Start EXCERPTED TEXT

Wednesday, August 11, 2021

It Will Be an Awkward 14 Days

 

The decision to schedule his resignation announcement to coincide with the results of the Senate vote on the infrastructure bill was yet another of Governor Cuomo's failures to, as they say, "read the room". While finally having an end to the running joke of Infrastructure Week always coming off with no actual infrastructure legislation, surely he didn't think that the bill, however much of an accomplishment it is, was going to offset the press his resignation announcement got?

Are you kidding? Of course, it was going to be the big news of the day regardless of whatever other big things happened today, and actually, it took a little of the shine that should have gone to the legislative achievement. Yay--bipartisan things are happening in government. Also: man vents petty bullshit before leaving major office amid multiple scandals.

And yes: that's what he did. Just like the very best time to make his resignation announcement was 1 pm EST last week, the very best thing he could have said was, "Yes, I'm leaving for the good of the state's business and I'm leaving it in very capable hands", and absolutely not appear for several harsh moments like he was about to swear to dig in his heels forever.  Making statements that he was the one being wrongly persecuted and seemingly certain that he was sure his behavior was right, it was the women who were wrong (as if understanding only that he was no longer getting away with behavior that had gone without correction for some time), he seemed like a person confident that he'd leave, but he'd be missed.

End EXCERPTED TEXT
Start DATA SECTION

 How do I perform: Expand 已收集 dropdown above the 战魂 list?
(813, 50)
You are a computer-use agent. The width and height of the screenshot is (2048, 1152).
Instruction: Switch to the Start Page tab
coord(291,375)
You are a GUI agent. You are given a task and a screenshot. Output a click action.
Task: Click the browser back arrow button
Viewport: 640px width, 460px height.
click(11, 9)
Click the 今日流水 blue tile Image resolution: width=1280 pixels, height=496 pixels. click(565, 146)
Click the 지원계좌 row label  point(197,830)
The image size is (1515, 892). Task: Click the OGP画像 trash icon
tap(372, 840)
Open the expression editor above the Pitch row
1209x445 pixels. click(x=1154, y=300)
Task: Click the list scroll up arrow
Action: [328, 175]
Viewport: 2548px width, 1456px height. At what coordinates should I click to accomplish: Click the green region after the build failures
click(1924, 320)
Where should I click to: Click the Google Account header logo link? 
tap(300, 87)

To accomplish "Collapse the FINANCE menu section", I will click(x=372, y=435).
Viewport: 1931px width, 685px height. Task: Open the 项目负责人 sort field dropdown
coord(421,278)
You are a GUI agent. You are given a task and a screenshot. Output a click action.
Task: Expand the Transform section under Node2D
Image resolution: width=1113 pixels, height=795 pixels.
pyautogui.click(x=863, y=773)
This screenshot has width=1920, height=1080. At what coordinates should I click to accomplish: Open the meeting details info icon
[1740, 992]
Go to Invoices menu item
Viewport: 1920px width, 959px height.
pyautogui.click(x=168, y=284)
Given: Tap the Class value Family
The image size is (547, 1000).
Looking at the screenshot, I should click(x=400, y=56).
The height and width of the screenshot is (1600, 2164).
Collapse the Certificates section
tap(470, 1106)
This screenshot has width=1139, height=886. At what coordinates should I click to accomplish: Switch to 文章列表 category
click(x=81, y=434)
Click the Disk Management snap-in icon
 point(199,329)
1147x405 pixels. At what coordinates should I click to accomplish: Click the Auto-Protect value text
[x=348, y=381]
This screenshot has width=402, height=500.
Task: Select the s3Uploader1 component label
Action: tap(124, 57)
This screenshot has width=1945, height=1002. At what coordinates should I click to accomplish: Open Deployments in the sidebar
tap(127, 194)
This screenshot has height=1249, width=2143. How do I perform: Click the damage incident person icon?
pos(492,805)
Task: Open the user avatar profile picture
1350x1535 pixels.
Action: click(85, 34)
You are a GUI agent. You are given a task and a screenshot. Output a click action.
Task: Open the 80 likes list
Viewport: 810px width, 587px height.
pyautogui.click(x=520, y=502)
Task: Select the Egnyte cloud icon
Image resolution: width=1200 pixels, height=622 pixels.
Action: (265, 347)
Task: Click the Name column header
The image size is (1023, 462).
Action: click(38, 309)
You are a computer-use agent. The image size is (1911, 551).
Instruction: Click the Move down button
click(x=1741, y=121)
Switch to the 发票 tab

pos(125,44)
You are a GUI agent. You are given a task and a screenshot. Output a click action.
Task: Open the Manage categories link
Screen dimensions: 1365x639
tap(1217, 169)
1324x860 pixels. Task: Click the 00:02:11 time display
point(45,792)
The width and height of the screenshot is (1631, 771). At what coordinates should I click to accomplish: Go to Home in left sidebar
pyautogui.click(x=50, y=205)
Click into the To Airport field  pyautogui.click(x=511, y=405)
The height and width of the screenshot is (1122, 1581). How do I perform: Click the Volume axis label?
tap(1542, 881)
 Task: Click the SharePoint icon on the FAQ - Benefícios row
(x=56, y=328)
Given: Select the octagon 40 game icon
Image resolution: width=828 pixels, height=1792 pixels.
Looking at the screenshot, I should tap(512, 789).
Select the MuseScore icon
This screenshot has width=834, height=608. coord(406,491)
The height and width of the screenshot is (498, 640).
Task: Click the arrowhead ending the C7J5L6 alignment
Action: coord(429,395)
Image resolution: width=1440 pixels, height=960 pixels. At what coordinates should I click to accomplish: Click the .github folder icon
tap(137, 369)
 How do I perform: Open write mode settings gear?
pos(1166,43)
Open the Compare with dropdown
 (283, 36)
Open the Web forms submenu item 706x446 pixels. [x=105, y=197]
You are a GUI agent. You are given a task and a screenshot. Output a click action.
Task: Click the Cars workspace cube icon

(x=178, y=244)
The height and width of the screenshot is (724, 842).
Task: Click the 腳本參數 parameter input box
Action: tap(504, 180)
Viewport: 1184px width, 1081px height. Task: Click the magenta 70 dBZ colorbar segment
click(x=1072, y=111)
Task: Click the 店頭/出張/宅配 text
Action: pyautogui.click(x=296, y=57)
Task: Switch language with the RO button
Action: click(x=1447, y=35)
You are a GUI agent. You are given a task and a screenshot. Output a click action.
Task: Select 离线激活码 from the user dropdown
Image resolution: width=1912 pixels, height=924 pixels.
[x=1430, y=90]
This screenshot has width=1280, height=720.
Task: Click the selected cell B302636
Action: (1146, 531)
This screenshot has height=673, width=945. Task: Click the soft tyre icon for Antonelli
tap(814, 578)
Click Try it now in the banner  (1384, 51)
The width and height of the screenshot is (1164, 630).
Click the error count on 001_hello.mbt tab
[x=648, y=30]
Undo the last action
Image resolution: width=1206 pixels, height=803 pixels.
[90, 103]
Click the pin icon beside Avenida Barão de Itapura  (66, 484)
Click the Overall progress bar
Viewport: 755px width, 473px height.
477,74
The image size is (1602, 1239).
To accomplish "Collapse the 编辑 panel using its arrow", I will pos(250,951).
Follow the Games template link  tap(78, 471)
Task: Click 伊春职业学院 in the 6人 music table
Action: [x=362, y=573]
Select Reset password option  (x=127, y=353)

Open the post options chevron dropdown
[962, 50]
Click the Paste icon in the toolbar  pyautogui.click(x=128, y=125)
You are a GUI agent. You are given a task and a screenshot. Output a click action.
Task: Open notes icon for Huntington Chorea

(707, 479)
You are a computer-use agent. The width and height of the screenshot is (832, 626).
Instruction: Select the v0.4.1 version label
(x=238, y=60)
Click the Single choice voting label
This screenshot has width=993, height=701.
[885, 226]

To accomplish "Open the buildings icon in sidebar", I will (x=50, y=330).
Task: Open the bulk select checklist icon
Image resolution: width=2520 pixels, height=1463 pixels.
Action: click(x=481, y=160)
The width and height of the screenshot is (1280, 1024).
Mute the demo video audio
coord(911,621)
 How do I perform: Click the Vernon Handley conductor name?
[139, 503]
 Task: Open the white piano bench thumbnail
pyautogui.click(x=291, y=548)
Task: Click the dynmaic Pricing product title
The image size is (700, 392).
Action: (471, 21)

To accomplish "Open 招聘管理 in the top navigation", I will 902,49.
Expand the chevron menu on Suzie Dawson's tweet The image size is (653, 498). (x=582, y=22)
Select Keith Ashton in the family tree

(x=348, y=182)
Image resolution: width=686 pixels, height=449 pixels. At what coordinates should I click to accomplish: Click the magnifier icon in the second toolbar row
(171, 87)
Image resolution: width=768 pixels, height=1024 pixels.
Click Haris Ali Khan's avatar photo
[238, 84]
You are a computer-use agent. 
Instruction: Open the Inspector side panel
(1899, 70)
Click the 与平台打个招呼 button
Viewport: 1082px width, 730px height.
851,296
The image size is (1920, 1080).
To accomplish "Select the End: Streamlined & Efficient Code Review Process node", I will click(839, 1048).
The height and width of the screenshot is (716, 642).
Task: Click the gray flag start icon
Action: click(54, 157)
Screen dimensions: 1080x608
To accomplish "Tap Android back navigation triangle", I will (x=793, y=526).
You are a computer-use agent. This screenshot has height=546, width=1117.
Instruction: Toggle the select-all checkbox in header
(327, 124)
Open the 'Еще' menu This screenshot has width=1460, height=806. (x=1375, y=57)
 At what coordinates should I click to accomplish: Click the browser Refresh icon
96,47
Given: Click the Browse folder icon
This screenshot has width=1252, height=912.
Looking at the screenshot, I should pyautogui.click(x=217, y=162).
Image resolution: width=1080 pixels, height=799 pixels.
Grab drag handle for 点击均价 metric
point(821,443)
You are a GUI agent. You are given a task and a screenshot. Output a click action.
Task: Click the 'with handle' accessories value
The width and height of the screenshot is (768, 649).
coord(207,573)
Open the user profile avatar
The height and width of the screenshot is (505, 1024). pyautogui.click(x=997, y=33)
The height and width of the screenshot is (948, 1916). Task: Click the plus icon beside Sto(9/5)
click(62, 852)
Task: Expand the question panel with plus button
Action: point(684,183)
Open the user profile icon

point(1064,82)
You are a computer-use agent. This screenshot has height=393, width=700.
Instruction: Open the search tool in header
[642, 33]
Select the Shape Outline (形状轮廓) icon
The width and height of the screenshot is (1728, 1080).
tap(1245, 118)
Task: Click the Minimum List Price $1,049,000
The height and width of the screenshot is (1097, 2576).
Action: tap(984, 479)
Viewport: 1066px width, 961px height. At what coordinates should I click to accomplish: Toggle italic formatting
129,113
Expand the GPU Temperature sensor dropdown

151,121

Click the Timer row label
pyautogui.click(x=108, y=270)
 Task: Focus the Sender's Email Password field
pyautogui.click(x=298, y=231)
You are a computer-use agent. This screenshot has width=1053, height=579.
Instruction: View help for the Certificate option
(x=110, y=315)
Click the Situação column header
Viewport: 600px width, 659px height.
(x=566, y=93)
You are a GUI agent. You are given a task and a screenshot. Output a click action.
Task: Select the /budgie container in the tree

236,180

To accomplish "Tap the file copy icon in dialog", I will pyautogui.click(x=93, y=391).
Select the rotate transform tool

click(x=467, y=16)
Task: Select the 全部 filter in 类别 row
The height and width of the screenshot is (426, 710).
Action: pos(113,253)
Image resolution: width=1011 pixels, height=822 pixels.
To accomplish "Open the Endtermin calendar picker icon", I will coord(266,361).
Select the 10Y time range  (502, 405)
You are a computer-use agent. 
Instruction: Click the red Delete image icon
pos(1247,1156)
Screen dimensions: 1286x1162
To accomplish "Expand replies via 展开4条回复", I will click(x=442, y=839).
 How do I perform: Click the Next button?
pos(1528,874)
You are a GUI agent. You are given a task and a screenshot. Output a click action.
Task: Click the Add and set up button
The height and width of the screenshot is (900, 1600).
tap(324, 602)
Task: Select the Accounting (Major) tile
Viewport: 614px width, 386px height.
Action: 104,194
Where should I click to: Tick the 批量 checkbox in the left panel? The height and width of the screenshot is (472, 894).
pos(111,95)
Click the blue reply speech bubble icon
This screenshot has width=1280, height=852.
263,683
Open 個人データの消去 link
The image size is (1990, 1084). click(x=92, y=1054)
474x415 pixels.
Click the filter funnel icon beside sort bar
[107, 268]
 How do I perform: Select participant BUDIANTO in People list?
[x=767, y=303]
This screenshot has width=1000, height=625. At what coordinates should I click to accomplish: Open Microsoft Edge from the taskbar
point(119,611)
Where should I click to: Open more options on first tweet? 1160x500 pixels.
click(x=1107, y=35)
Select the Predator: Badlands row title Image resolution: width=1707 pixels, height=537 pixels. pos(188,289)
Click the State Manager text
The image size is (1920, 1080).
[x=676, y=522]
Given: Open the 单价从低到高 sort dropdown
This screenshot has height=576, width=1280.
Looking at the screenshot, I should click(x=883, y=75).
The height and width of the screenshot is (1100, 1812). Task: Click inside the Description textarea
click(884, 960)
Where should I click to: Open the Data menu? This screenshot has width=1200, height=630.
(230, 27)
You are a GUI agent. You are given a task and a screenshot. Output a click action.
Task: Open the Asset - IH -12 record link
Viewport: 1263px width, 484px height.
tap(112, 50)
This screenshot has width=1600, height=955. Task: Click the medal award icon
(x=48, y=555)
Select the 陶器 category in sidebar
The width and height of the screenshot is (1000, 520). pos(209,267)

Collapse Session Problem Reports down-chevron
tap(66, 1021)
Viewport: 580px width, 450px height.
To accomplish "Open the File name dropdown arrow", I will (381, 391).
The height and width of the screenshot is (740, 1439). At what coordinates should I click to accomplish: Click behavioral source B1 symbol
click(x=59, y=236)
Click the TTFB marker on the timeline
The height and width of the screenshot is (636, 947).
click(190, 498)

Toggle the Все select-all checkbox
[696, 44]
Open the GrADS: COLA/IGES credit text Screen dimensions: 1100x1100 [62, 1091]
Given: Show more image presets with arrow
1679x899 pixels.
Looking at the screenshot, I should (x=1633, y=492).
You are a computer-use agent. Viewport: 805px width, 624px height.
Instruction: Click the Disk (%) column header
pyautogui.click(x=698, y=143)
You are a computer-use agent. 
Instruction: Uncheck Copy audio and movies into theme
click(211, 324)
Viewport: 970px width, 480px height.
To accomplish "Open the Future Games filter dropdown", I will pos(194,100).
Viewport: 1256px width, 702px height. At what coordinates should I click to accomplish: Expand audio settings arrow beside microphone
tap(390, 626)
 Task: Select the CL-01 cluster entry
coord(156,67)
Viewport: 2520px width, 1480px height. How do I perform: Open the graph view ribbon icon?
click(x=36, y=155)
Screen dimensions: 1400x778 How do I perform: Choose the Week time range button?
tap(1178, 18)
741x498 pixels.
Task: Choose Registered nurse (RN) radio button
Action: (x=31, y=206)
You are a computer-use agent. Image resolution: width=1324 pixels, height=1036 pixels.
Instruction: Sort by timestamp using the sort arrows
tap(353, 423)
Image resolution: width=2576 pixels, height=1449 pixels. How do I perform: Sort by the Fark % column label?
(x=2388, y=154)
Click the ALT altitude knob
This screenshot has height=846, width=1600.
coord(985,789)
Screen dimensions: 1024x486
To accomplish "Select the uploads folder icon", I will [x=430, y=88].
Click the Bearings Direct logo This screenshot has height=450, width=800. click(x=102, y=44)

End DATA SECTION

▶ [WHAT IS ASKED]
a) Answer these questions about the post on Governor Cuomo's resignation:
(i) The resignation announcement was scheduled to coincide with the results of which vote?
(ii) According to the post, what would have been the very best time for the announcement?
(iii) What running joke does the post say finally came to an end?
b) Retype the passage of the post on Governor Cuomo's resignation from the words "It Will Be an" up to and including the words "amid multiple scandals.".

▶ [WORKED ANSWERS]
a)
(i) The Senate vote on the infrastructure bill.
(ii) 1 pm EST last week.
(iii) Infrastructure Week always came off with no actual infrastructure legislation.

b)
It Will Be an Awkward 14 Days

 

The decision to schedule his resignation announcement to coincide with the results of the Senate vote on the infrastructure bill was yet another of Governor Cuomo's failures to, as they say, "read the room". While finally having an end to the running joke of Infrastructure Week always coming off with no actual infrastructure legislation, surely he didn't think that the bill, however much of an accomplishment it is, was going to offset the press his resignation announcement got?

Are you kidding? Of course, it was going to be the big news of the day regardless of whatever other big things happened today, and actually, it took a little of the shine that should have gone to the legislative achievement. Yay--bipartisan things are happening in government. Also: man vents petty bullshit before leaving major office amid multiple scandals.